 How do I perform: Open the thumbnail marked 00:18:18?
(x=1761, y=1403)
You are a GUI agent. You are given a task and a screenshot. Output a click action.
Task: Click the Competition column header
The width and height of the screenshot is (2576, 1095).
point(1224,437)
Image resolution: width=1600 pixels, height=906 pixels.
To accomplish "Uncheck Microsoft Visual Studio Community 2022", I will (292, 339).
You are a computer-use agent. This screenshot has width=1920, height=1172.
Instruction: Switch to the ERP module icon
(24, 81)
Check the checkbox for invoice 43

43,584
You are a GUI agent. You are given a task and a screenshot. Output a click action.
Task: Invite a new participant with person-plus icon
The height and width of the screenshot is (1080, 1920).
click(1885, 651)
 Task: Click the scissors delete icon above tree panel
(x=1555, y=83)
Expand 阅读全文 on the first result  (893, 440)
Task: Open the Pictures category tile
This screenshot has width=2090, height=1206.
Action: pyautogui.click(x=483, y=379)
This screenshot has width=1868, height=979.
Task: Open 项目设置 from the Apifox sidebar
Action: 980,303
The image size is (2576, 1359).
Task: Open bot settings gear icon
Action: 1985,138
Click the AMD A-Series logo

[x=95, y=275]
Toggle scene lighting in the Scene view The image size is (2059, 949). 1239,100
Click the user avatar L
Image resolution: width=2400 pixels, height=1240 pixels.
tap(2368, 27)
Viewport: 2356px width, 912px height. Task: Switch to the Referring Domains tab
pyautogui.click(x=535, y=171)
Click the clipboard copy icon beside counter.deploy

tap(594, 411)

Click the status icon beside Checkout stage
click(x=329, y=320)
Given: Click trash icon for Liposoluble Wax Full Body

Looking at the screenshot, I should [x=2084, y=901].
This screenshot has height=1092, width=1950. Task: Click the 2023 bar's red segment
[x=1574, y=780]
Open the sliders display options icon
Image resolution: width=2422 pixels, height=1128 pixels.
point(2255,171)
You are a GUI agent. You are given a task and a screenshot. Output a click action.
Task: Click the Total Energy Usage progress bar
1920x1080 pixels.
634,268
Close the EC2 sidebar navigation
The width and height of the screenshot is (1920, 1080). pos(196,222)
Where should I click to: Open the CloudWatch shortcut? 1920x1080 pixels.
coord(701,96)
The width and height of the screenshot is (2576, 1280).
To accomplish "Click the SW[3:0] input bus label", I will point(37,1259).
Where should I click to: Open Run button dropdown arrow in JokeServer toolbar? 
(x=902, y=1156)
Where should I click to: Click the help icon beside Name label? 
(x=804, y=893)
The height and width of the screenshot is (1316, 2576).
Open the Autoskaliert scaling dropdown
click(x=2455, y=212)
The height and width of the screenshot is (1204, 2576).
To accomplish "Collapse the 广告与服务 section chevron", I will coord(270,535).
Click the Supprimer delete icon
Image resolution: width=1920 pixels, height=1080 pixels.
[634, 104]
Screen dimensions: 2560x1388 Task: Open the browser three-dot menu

□ □ □

Exercise description
Above are the records; set each one down word for word.

Output of the task
 How do I perform: Open the thumbnail marked 00:18:18?
(x=1761, y=1403)
You are a GUI agent. You are given a task and a screenshot. Output a click action.
Task: Click the Competition column header
The width and height of the screenshot is (2576, 1095).
point(1224,437)
Image resolution: width=1600 pixels, height=906 pixels.
To accomplish "Uncheck Microsoft Visual Studio Community 2022", I will (292, 339).
You are a computer-use agent. This screenshot has width=1920, height=1172.
Instruction: Switch to the ERP module icon
(24, 81)
Check the checkbox for invoice 43

43,584
You are a GUI agent. You are given a task and a screenshot. Output a click action.
Task: Invite a new participant with person-plus icon
The height and width of the screenshot is (1080, 1920).
click(1885, 651)
 Task: Click the scissors delete icon above tree panel
(x=1555, y=83)
Expand 阅读全文 on the first result  (893, 440)
Task: Open the Pictures category tile
This screenshot has width=2090, height=1206.
Action: pyautogui.click(x=483, y=379)
This screenshot has width=1868, height=979.
Task: Open 项目设置 from the Apifox sidebar
Action: 980,303
The image size is (2576, 1359).
Task: Open bot settings gear icon
Action: 1985,138
Click the AMD A-Series logo

[x=95, y=275]
Toggle scene lighting in the Scene view The image size is (2059, 949). 1239,100
Click the user avatar L
Image resolution: width=2400 pixels, height=1240 pixels.
tap(2368, 27)
Viewport: 2356px width, 912px height. Task: Switch to the Referring Domains tab
pyautogui.click(x=535, y=171)
Click the clipboard copy icon beside counter.deploy

tap(594, 411)

Click the status icon beside Checkout stage
click(x=329, y=320)
Given: Click trash icon for Liposoluble Wax Full Body

Looking at the screenshot, I should [x=2084, y=901].
This screenshot has height=1092, width=1950. Task: Click the 2023 bar's red segment
[x=1574, y=780]
Open the sliders display options icon
Image resolution: width=2422 pixels, height=1128 pixels.
point(2255,171)
You are a GUI agent. You are given a task and a screenshot. Output a click action.
Task: Click the Total Energy Usage progress bar
1920x1080 pixels.
634,268
Close the EC2 sidebar navigation
The width and height of the screenshot is (1920, 1080). pos(196,222)
Where should I click to: Open the CloudWatch shortcut? 1920x1080 pixels.
coord(701,96)
The width and height of the screenshot is (2576, 1280).
To accomplish "Click the SW[3:0] input bus label", I will point(37,1259).
Where should I click to: Open Run button dropdown arrow in JokeServer toolbar? 
(x=902, y=1156)
Where should I click to: Click the help icon beside Name label? 
(x=804, y=893)
The height and width of the screenshot is (1316, 2576).
Open the Autoskaliert scaling dropdown
click(x=2455, y=212)
The height and width of the screenshot is (1204, 2576).
To accomplish "Collapse the 广告与服务 section chevron", I will coord(270,535).
Click the Supprimer delete icon
Image resolution: width=1920 pixels, height=1080 pixels.
[634, 104]
Screen dimensions: 2560x1388 Task: Open the browser three-dot menu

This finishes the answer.